Les USA, sans administration ( Par Jamal Berraoui )
Notre culture francophone n’aide pas à comprendre les Etats-Unis. Le principe de la continuité du service public, sacro-saint en France, n’existe pas aux USA. Pour la seconde fois de leur histoire, les fonctionnaires américains sont mis en chômage, parce que le congrès a refusé de voter la Loi de Finances. Il n’y a déjà pas de garantie d’emploi dans l’administration à titre individuel, pas de statut protégé, mais là, ce sont tous les fonctionnaires qui sont concernés. Cela ne va durer que quelques jours parce que les deux parties recherchent toujours un accord et qu’il faut bien que l’Etat fédéral fonctionne. Le sujet de la discorde est toujours l’assurance-maladie, mesure phare du premier mandat de Barack Obama.
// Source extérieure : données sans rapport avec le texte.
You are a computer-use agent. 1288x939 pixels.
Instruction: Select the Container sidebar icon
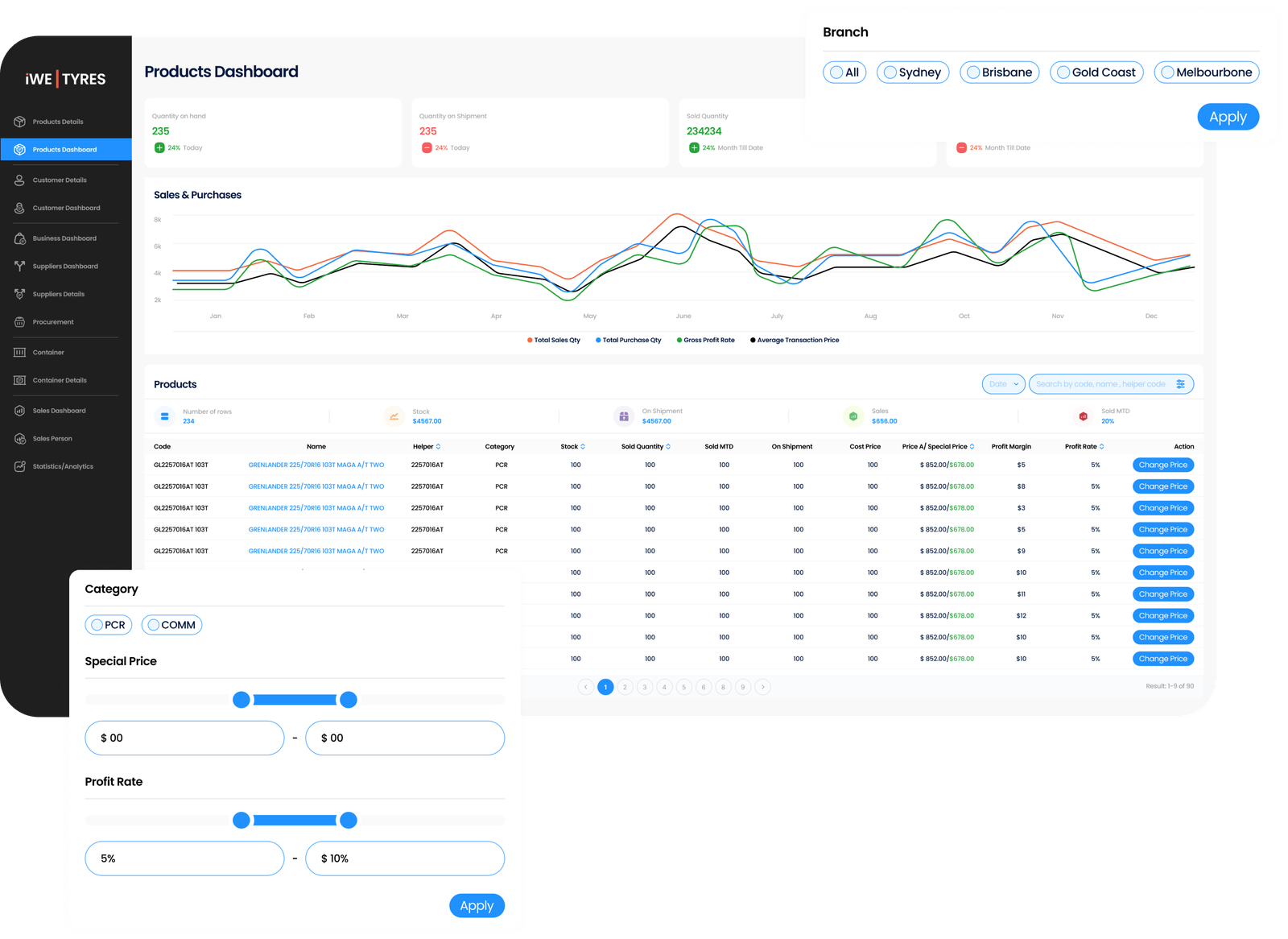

Les républicains et les classes moyennes dénoncent une mesure « socialiste ». Ils refusent la notion même de solidarité et lui préfèrent celle de responsabilité. Dans leur logique, chaque individu doit saisir les opportunités qui s’offrent à lui sans rien attendre de la collectivité. Le rêve américain n’est pas compatible avec l’assistanat. Même auprès des électeurs démocrates l’assurance-maladie ne fait pas l’unanimité. De là à ce que l’Etat fédéral soit paralysé, personne n’y croyait parce que les cohabitations antérieures n’ont jamais bloqué le système.
Ce qui se passe aujourd’hui n’est pas sans rappeler Détroit. Autrefois, ville florissante grâce au secteur automobile, elle a subi la crise de plein fouet, au point de perdre la moitié de ses habitants. Le maire a décidé de mettre la ville en faillite. Unique dans les annales. Cela change tous les rapports avec les entités locales. Celles-ci étaient considérées comme un risque souverain, c’est-à-dire proche de zéro. Mais si les villes se mettent en redressement judiciaire, les banquiers vont devenir aussi précautionneux avec les maires qu’avec les chefs d’entreprise. Les adjudicataires des marchés publics exigeront des garanties. C’est une vraie révolution dans le mode de gestion qui se profile. Pas d’inquiétude cependant, cela ne risque pas de se produire au Maroc où l’autonomie des communes est très faible. Dans le cas de Détroit, l’Etat fédéral n’a rien pu faire, parce que la solidarité régionale, par le biais de Washington, n’existe que dans le cas des catastrophes naturelles et non pour les conjonctures économiques.
Cela tient la route parce qu’il y a une vraie flexibilité de l’emploi. Les chômeurs changent de ville, d’Etat pour retrouver du travail, là où il y en a. La Caroline du Sud a vu sa population augmenter de 15 % en quatre ans, grâce à l’exploitation du gaz de schiste et aux emplois qu’elle procure.
La démocratie américaine fonctionne sur d’autres bases. Le mot lobby y est bien perçu, le métier est organisé et participe au financement des campagnes électorales en toute transparence. En France, et donc chez nous, tout ce passe dans le secret. La première puissance mondiale a un système basé sur d’autres dogmes. Ce n’est ni pire, ni meilleur, c’est efficace puisque cela dure depuis deux siècles.